# Instructions to follow
In the entries below, find the line with "The height and" and print exactly every line from there up to and including the line with "Image resolution: width=973", with no other lines.

::: Excerpted records :::

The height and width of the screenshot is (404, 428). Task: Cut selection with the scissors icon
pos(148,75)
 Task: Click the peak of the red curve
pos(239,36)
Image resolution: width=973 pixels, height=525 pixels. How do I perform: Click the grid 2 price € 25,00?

:::
::: Excerpted records :::

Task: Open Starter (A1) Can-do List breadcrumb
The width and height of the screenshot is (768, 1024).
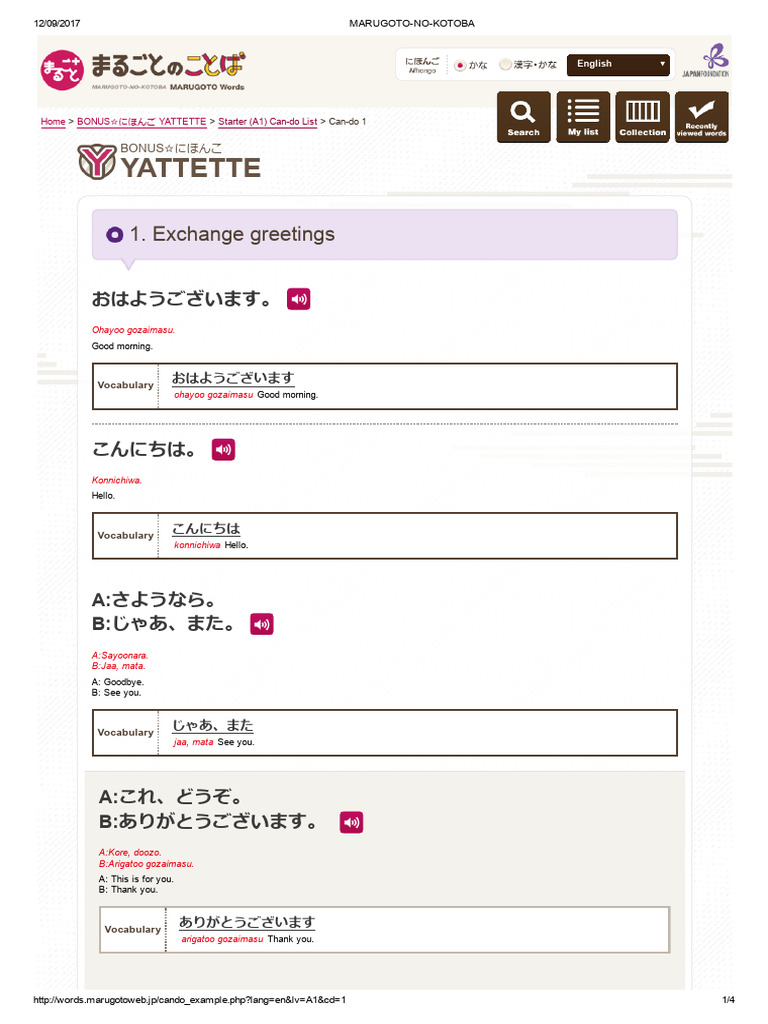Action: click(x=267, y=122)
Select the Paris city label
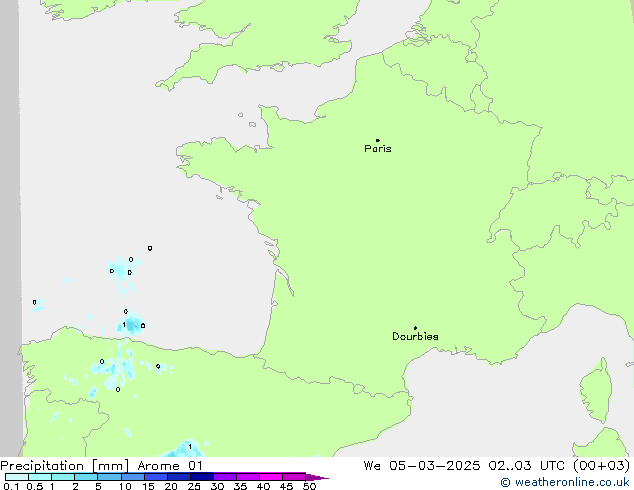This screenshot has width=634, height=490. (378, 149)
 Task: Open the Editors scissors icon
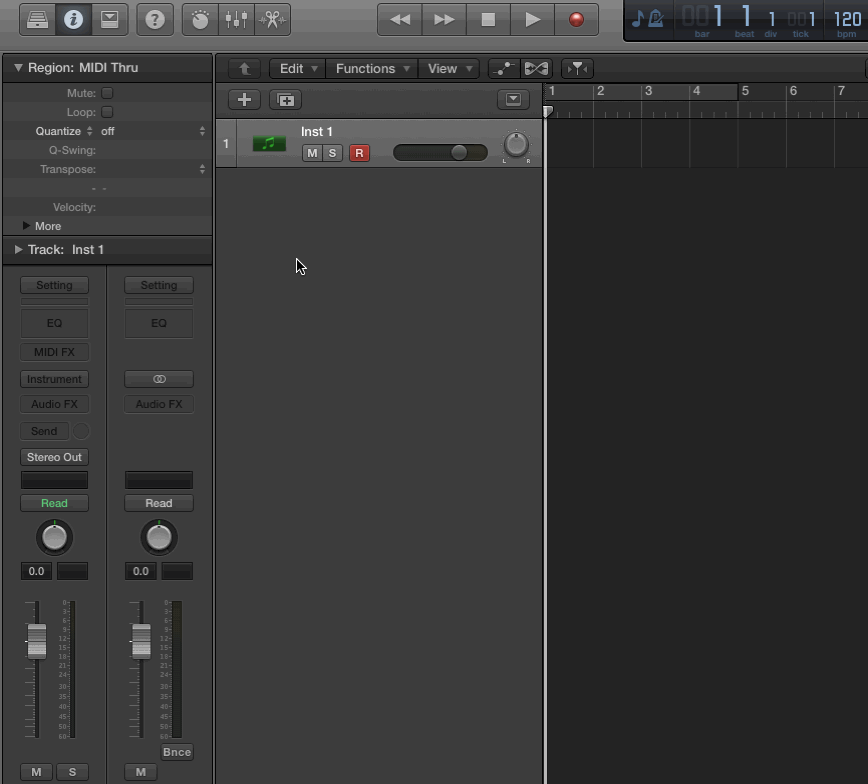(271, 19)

:::

# Task solution
The height and width of the screenshot is (404, 428). Task: Cut selection with the scissors icon
pos(148,75)
 Task: Click the peak of the red curve
pos(239,36)
Image resolution: width=973 pixels, height=525 pixels. How do I perform: Click the grid 2 price € 25,00?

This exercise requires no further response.